Expenses claims made by Mark Thompson, BBC Director General and 12 other former and present members of the BBC executive board over the past five years, totalling £363,963.83, were released as the corporation responded to calls for it to be more open and accountable.

By far the biggest claimer of overnight accommodation was BBC Radio 3 Controller Roger Wright, at £6,152.24, and he’s No. 2 overall with £16,489.38. Maybe he enjoys expensive food and staying overnight.

Did anyone hear Mark Thompson on BBC Radio 4’s Today? It struck me as an extremely poor piece of self-congratulatory double-speak on the part of the BBC. The gist of it was the interviewer challenging Thompson on his claiming for congestion charges.

Thompson explained that he claimed only for the official car that drove him to meetings and official functions (this including 23p for parking). When he drove his own family in his own car, he paid the congestion charge himself.

The interviewer continued to badger Thompson on the point, causing Thompson to justify himself by comparisons with standard (private sector) industry practice.

To me Thompson’s claims seemed entirely reasonable, supportable, and well within what any right-thinking person would expect him to claim. There was no controversy, and no need to badger him on the point, or even raise the point to begin with. Businessman claims expenses for costs incurred in business travel! Shock! Horror! Call the BBC to investigate!

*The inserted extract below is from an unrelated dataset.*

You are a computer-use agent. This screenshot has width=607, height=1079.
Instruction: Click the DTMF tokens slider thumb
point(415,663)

Now maybe I’m just being cynical, but the interview smacked of the BBC being ostentatiously “fair” by grilling the boss over something that was actually completely unnecessary to investigate. And more than that, it was deliberately designed to allow him to highlight to listeners how fair and reasonable he is.

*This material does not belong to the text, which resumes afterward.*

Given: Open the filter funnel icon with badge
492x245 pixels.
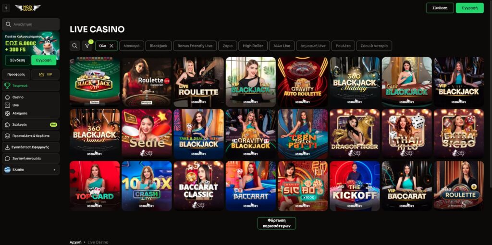Looking at the screenshot, I should 87,46.

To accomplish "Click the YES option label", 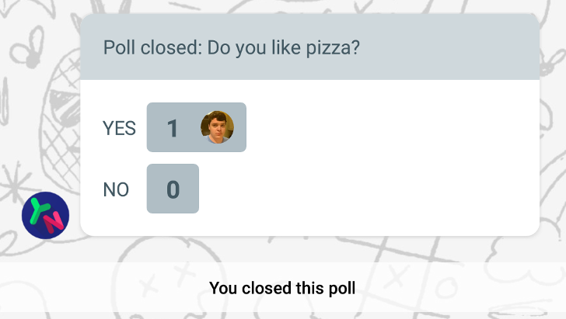I will pos(119,128).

The BBC expenses issue is a mere sideshow compared to the more pressing questions such as why the BBC needs such a vast management structure – in the 1970s I’m sure there were relatively few “executives” and there was much more emphasis on producers and programme-makers. There certainly weren’t nonsensical departments such as BBC Vision. Linked to that are other questions such as why those “executives” and managers need to be paid such enormous salaries. Why should public sector salaries be compared with those in the commercial market and not, for instance, with other public sector salaries such as the salary of a Government minister which is many times less than that of the Director General of the BBC?

There is also the question of why the licence fee is so inequitable, why someone on jobseeker’s allowance pays more than Mark Thompson himself for the same TV licence. Needless to say, you will not get any sensible response to any of these questions from a BBC spokesman, or the BBC Trust who are supposed to safeguard the interests of licence fee payers.